◆ **Written instruction 1**
List every body of water that the canoeing passage below says the family took the borrowed canoe to.

◆ **Document passage**
======

My family never had a boat when I was a kid, and it wasn’t until I had a family of my own that we borrowed a 15-foot Coleman canoe from a friend. I was smitten by the freedom that having greater access to myriad bodies of water in our area. We took that canoe to Hagg Lake in Yamhill County, to Sturgeon Lake on Sauvie Island, down the Willamette, Molalla, and Tualatin Rivers. There was something very exciting about paddling so near the city yet reach places that seemed remote because they could not be accessed without a boat.


Soon my interest in boats developed into a passion for building boats. I started with a Pygmy Boats kayak kit. Then I built a Greenland kayak using Christopher Cunningham’s book as a guide. I bought Robert Morris’s book “Building the Skin-on-Frame Boat,” which included several different boat designs. One fascinating boat in the Morris book is the coracle. This is a very basic skin boat made from willow or hazel rods or from lath. In Scotland and Wales coracles were made from lath; in Ireland they were more often made from round rods. Because of my Irish heritage, and the fact that I like to eat hazelnuts, I was drawn to the Irish style of boat making.

======

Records
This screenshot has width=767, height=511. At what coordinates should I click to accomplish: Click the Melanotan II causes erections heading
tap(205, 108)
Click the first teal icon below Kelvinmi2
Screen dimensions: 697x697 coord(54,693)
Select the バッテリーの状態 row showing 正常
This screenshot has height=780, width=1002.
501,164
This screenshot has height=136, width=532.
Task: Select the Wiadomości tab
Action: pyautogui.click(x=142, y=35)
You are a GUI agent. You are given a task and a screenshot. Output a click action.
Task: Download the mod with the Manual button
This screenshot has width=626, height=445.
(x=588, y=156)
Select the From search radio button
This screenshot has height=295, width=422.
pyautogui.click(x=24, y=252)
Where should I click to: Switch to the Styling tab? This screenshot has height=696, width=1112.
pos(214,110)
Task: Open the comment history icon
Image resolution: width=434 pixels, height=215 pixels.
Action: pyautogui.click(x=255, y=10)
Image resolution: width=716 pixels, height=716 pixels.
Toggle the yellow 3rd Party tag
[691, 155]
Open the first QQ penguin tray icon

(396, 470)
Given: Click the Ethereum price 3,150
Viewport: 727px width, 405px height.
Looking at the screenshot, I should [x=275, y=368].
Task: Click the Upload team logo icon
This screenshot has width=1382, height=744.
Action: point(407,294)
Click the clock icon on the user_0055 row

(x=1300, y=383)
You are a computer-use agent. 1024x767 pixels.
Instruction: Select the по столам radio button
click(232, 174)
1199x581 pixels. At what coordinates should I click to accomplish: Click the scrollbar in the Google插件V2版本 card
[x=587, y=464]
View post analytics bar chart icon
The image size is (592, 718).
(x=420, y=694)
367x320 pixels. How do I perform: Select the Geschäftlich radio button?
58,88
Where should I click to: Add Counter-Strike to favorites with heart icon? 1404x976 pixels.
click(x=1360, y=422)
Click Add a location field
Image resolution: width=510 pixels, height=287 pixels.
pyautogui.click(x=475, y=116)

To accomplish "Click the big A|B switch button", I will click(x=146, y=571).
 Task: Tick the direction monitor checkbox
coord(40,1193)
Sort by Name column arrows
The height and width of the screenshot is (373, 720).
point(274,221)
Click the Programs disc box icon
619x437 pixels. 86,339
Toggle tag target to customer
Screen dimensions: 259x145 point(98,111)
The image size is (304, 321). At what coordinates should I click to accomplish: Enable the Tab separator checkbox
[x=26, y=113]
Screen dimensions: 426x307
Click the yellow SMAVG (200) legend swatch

======

◆ **Written instruction 2**
Update the records from the line with "The image size is (304, 321)." through the end of the records by replacing "checkbox" with "check box", and leave everything else unchanged.

◆ **Task response 1**
Hagg Lake, Sturgeon Lake, the Willamette River, the Molalla River, the Tualatin River

◆ **Task response 2**
The image size is (304, 321). At what coordinates should I click to accomplish: Enable the Tab separator check box
[x=26, y=113]
Screen dimensions: 426x307
Click the yellow SMAVG (200) legend swatch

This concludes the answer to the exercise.